Mapp’s reassurances on torture fall short

It’s not good enough for Defence Minister Wayne Mapp to say he has “

no information

” that any of the 58 people arrested on the SAS’s joint operations with the Afghan Crisis Response Unit have been subsequently tortured.

He admitted that 15 of them had been sent to facilities run by the Afghan intelligence service, the National Directorate of Security (NDS), which comes in for the harshest criticism in this month’s

UN report on the Afghan government’s treatment of “conflict-related” detainees

. When interviewed by the UN half of those detained by the NDS said they had been tortured, most of them badly tortured. Mapp told the NZ Listener that “it appears” most of those 15 Afghans were sent to the NDS Kabul facility 17/40, which the UN says has torture allegations against it. The UN is following up these allegations.

Some of these 15 prisoners would likely have been transferred from 17/40 facility to most notorious NDS Kabul prison Department 90/124, which the UN says engages in systematic torture, including shock treatment and sexual assault. Department 90/124 specialises in interrogating “high value” suspects generally captures by special forces (including international forces)  –  and it seems the prime special forces unit operating in Kabul, targeting high value suspects, is the SAS/CRU unit.
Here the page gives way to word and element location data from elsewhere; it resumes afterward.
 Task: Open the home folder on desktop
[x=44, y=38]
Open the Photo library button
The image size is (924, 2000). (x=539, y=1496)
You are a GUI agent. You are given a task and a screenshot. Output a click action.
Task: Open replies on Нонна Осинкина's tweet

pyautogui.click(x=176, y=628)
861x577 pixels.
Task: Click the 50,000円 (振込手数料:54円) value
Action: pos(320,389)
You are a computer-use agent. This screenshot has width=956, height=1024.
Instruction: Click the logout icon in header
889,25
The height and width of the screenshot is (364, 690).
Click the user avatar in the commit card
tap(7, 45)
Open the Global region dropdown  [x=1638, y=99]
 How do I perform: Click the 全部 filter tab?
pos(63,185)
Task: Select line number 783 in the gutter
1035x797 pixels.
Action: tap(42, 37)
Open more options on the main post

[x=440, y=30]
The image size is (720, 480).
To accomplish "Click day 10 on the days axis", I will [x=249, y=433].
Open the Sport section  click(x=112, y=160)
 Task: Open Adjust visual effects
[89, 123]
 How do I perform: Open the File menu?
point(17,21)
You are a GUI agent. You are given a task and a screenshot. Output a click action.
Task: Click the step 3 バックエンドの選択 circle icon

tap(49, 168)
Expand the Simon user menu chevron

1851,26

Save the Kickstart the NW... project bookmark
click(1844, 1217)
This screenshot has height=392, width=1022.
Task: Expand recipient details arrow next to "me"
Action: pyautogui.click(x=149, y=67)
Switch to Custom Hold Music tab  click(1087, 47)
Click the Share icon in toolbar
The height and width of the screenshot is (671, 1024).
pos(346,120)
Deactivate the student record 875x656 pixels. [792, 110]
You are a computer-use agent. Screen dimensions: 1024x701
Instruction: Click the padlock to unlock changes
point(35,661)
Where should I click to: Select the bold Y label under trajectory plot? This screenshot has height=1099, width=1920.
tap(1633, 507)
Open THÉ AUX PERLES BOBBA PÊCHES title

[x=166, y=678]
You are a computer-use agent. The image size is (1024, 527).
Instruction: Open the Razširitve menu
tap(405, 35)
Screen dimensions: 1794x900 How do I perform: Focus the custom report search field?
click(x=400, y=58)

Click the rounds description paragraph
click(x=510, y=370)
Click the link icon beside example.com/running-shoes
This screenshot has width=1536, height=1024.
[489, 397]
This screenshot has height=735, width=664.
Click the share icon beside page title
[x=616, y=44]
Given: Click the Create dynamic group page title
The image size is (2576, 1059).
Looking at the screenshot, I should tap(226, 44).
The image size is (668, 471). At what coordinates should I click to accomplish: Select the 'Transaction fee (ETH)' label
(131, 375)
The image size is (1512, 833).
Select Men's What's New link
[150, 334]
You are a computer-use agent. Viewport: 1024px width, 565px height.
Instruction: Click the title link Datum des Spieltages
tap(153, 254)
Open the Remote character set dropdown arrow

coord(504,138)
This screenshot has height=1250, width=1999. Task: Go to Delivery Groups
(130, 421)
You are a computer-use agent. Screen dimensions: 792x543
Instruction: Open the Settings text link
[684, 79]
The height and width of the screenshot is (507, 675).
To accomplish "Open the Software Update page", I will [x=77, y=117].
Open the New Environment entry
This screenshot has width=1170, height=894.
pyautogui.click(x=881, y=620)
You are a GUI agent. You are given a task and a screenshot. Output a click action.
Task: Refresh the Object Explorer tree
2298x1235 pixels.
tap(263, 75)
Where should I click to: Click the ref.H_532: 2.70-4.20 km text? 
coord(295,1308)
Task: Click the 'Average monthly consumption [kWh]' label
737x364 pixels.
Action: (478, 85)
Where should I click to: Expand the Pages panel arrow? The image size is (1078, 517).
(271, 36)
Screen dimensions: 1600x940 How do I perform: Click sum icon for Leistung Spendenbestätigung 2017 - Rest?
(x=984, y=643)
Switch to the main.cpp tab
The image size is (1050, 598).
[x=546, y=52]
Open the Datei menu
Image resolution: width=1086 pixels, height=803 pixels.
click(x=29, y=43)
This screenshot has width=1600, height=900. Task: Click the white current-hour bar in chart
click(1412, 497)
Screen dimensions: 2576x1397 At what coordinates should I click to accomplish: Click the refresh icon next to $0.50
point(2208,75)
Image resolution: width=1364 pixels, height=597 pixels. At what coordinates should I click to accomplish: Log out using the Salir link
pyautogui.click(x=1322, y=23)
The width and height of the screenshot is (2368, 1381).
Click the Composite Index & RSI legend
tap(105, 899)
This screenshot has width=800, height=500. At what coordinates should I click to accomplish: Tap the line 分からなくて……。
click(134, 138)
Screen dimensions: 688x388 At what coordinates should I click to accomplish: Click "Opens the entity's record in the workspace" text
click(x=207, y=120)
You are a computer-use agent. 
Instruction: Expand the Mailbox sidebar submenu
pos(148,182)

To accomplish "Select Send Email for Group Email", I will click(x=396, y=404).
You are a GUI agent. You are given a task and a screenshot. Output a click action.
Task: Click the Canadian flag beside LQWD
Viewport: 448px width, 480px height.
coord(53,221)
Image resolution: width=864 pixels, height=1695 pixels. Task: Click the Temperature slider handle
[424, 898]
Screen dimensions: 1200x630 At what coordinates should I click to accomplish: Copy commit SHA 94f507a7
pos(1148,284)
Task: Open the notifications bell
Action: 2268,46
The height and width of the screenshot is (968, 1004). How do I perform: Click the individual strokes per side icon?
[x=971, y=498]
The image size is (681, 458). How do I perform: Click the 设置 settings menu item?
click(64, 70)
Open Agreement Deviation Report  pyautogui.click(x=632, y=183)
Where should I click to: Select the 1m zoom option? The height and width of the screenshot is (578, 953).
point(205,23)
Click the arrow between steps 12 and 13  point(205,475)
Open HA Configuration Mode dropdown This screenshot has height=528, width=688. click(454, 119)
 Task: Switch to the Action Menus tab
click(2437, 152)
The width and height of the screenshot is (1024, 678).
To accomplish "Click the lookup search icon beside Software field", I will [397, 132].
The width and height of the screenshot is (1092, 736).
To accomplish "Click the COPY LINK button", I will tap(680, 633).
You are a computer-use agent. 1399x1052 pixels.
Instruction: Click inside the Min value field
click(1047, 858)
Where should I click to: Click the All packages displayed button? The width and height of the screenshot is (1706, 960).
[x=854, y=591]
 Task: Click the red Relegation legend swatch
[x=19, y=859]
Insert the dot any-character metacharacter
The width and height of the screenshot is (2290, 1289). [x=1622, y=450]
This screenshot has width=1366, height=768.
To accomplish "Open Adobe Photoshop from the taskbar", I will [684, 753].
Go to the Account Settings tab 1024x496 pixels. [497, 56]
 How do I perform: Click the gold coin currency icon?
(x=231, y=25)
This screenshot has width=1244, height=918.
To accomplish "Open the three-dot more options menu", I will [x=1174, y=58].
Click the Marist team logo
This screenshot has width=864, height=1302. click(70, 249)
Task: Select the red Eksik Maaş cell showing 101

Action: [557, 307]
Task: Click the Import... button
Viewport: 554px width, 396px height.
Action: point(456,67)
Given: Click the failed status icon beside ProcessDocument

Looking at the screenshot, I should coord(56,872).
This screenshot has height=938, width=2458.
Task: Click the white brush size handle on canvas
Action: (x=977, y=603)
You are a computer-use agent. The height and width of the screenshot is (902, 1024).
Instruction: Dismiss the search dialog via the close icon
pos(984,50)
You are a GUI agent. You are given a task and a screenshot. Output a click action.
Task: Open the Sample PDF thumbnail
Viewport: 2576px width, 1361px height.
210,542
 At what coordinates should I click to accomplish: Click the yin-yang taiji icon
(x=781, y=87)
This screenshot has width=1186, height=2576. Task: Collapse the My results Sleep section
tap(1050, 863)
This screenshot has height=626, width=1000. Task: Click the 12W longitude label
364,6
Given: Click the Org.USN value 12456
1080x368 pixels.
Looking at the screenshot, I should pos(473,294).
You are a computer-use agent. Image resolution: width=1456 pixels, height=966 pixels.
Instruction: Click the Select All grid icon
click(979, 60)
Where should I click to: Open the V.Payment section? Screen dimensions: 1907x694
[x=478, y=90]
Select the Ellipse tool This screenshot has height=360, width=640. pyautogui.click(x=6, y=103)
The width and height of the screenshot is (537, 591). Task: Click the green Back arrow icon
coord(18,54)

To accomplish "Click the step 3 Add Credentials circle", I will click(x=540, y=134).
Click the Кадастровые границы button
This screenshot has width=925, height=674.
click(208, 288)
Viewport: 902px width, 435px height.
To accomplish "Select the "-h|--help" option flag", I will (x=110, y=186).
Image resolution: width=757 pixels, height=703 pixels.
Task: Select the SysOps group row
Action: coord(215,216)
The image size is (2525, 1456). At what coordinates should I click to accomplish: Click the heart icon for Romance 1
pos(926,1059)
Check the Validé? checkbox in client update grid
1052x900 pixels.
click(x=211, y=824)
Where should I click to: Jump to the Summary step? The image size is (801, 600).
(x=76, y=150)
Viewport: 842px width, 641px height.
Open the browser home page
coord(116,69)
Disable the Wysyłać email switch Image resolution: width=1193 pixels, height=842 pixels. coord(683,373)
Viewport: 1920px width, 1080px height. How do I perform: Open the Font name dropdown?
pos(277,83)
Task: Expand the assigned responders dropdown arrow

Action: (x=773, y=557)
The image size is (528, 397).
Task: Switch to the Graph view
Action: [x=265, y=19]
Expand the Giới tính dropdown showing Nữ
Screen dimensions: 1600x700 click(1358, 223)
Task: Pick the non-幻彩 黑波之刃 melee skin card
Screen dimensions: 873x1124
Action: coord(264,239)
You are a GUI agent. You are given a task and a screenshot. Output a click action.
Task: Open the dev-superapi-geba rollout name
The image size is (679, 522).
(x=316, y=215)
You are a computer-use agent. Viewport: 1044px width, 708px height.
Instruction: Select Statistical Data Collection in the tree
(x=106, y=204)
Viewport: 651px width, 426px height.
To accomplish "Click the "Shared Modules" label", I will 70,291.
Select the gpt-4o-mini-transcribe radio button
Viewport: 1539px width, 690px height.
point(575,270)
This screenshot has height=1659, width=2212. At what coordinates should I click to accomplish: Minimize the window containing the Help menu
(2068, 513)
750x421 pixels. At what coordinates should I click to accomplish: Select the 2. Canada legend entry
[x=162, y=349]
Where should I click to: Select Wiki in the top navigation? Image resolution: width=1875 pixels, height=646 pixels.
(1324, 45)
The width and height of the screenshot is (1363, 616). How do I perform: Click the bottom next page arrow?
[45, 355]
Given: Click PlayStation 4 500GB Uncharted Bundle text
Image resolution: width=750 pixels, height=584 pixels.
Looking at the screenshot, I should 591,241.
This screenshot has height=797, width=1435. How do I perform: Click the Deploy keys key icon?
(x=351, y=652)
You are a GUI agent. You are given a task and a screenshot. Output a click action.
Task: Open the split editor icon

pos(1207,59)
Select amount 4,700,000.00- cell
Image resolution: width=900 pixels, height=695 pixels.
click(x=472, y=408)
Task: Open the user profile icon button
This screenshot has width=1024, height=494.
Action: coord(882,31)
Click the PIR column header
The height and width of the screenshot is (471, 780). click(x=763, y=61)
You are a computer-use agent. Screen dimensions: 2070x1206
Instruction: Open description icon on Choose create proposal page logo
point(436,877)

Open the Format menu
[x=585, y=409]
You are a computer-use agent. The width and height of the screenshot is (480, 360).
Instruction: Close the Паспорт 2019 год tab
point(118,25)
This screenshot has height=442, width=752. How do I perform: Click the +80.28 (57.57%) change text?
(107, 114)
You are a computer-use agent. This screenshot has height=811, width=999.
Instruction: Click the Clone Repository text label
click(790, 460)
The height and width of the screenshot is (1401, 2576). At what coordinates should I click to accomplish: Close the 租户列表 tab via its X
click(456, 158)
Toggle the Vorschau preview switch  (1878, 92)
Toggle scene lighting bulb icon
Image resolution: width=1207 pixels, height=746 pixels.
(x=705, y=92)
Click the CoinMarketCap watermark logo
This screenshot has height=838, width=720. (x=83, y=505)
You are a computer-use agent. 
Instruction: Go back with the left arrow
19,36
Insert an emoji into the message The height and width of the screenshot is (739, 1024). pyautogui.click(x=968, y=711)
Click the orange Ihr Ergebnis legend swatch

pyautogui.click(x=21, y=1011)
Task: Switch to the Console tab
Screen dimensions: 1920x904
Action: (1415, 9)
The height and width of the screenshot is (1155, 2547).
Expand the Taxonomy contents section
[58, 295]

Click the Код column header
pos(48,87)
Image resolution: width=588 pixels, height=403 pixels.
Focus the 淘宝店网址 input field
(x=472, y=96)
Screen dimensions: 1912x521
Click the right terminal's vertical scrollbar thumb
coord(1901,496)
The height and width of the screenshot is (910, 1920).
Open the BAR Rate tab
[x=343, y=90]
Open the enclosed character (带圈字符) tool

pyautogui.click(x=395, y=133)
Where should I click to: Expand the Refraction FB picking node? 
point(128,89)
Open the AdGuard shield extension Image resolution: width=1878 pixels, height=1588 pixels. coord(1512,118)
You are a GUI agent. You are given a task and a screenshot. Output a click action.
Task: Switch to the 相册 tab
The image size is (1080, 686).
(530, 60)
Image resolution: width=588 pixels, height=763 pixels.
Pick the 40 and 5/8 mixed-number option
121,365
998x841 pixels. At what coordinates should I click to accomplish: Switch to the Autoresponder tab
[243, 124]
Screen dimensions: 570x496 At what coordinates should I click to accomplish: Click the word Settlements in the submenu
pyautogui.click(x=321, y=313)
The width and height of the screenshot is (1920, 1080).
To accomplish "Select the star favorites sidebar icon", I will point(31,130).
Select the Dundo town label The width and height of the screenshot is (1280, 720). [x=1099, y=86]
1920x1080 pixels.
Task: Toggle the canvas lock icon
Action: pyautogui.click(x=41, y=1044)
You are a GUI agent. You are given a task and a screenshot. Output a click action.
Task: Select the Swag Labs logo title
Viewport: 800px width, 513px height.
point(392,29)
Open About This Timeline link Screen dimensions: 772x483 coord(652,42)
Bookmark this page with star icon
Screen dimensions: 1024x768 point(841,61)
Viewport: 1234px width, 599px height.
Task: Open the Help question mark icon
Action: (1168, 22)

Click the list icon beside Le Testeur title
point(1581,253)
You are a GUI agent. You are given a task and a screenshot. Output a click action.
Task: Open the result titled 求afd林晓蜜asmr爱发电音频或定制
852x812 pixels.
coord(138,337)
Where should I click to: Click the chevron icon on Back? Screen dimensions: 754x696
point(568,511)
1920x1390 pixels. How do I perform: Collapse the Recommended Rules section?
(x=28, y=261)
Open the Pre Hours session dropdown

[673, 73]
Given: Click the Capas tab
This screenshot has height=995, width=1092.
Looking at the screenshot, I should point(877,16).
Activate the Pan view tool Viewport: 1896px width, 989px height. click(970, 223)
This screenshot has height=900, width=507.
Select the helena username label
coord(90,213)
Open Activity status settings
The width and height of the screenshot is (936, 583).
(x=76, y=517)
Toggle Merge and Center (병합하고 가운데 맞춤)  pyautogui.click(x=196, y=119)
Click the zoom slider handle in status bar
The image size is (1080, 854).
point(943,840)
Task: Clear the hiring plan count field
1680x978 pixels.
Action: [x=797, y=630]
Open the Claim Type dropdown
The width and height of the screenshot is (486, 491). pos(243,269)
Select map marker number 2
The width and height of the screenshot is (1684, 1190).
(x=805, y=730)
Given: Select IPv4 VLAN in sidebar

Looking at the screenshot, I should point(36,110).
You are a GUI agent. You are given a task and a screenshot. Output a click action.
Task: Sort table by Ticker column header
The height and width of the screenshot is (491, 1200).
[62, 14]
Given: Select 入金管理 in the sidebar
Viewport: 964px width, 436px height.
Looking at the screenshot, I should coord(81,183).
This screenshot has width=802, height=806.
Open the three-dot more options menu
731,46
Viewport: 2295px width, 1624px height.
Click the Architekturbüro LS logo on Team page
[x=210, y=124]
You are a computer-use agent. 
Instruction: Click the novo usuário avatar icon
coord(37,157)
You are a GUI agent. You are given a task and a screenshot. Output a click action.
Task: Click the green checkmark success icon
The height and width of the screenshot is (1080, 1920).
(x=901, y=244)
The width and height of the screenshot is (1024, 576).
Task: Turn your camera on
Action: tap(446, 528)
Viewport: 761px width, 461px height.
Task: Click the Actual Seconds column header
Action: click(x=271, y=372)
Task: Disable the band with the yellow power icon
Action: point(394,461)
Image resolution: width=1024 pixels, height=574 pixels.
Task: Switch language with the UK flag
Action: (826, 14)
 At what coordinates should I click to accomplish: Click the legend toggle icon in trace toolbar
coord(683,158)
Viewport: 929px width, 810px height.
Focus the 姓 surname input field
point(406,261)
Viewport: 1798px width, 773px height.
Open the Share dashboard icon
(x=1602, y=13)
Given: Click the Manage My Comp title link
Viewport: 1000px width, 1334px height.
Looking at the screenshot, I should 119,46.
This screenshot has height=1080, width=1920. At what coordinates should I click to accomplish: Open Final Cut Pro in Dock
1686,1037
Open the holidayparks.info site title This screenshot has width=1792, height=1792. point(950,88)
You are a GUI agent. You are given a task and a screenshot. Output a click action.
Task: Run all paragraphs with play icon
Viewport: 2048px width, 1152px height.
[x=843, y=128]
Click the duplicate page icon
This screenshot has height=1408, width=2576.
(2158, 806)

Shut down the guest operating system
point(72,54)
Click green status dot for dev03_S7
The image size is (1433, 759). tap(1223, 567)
There don’t appear to be any procedures to stop such transfers of prisoners. All our SAS does is note the names of the SAS/CRU prisoners and where they are first placed, and passes this information on to the NATO/ISAF office – which doesn’t have a system to follow up individual prisoners.

Most of the 58 prisoners taken by the SAS/CRU are presumably first detained in an Afghan National Police (ANP) facility. However, the UN reports significant transfer of prisoners between the ANP and the NDS, so several of these ANP prisoners probably ended up being tortured in the NDS 90/124 prison. If they had stayed in ANP custody they would have been better off – only 33 percent of ANP prisoners are tortured, according to the UN survey.

It is hard to see how our government can avoid contravening the Geneva Conventions and the Convention Against Torture by allowing our SAS to continue to operate in this environment.